Written problem: Pick out every line below that contains the word "header", and copy each one in full.

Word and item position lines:

— begin —

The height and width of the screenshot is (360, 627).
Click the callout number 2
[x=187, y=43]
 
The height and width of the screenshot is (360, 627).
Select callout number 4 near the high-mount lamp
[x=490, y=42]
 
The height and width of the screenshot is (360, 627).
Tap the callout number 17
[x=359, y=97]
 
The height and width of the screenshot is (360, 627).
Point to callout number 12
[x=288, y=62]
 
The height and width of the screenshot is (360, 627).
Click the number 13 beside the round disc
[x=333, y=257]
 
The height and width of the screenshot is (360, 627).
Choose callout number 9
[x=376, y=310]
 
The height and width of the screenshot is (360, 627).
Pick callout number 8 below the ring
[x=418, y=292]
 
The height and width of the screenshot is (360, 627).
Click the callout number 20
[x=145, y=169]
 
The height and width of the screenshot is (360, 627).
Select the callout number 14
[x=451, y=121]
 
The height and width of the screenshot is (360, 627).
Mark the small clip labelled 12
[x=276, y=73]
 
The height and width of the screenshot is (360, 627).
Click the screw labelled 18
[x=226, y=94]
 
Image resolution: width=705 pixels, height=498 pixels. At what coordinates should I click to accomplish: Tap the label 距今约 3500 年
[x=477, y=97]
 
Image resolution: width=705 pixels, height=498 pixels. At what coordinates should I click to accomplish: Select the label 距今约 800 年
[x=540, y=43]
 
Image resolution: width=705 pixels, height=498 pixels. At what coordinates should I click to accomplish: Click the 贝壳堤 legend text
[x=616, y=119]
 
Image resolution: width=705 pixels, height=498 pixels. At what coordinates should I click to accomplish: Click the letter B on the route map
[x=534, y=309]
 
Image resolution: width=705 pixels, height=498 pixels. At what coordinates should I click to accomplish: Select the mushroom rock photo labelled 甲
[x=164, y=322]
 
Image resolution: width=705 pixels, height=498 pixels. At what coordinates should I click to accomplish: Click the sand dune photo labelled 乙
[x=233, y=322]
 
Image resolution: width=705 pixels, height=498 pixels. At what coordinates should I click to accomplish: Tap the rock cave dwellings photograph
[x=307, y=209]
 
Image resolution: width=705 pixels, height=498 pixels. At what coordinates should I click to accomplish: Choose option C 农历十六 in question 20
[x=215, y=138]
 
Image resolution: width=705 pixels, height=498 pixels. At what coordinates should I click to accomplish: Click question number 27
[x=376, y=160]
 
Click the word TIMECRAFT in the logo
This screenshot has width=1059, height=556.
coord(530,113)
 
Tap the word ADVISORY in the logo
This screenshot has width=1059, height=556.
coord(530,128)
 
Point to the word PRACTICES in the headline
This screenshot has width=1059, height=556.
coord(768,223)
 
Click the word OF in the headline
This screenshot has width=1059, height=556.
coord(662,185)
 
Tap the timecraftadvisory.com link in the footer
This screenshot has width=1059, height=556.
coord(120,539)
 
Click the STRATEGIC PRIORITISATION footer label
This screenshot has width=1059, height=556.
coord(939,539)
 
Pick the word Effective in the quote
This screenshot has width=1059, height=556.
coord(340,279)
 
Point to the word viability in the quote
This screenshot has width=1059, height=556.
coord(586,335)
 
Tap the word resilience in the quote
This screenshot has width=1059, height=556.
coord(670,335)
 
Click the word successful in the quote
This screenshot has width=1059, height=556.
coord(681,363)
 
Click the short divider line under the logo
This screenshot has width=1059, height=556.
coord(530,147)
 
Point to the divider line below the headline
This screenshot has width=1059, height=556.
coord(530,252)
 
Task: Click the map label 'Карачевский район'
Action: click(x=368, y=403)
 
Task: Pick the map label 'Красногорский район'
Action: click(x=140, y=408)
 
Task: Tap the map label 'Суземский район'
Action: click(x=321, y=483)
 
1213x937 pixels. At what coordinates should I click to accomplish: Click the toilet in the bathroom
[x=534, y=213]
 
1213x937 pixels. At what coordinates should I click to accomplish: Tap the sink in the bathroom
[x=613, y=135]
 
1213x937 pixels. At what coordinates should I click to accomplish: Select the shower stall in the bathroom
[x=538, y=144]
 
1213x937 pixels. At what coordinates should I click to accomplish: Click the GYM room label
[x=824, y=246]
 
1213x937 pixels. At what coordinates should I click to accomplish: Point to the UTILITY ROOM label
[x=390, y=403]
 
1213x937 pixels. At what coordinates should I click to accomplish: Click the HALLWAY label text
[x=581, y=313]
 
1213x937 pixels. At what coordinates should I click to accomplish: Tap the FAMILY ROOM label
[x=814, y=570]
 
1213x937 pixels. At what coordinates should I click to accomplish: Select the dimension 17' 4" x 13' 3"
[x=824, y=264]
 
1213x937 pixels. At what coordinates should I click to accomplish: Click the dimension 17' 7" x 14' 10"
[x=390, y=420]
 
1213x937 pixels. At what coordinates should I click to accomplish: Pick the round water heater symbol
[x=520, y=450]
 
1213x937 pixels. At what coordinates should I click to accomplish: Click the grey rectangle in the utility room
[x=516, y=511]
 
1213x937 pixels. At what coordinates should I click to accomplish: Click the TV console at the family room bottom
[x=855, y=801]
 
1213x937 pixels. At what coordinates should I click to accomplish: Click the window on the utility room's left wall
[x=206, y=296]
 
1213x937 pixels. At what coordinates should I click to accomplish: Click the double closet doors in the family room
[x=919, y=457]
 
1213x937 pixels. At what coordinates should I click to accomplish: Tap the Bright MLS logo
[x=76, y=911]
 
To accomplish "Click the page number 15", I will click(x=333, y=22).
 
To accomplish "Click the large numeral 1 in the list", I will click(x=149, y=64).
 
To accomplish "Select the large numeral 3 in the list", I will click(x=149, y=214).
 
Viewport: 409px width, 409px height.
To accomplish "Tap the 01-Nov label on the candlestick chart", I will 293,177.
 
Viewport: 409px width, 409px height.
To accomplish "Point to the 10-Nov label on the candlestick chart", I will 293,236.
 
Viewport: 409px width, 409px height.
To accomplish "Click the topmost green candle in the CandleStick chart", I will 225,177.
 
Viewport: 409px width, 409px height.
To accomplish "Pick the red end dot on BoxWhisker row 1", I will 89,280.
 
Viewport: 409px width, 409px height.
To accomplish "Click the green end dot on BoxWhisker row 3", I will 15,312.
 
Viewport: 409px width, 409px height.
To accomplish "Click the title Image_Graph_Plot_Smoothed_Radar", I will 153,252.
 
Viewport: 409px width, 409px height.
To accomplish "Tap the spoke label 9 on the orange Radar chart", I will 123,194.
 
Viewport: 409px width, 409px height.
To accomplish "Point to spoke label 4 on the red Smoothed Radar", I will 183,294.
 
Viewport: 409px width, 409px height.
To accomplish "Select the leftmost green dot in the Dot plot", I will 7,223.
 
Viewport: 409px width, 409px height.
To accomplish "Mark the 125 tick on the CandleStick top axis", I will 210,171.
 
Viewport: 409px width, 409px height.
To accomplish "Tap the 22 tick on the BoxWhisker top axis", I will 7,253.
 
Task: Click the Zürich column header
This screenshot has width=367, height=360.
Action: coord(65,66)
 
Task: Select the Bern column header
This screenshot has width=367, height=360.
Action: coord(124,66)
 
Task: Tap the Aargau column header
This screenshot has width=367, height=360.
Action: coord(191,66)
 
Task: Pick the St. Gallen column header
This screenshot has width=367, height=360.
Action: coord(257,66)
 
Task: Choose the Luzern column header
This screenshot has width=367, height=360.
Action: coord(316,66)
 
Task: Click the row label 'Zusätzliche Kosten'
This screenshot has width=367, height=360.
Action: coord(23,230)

— end —

Right answer:
Task: Click the Zürich column header
Task: Select the Bern column header
Task: Tap the Aargau column header
Task: Pick the St. Gallen column header
Task: Choose the Luzern column header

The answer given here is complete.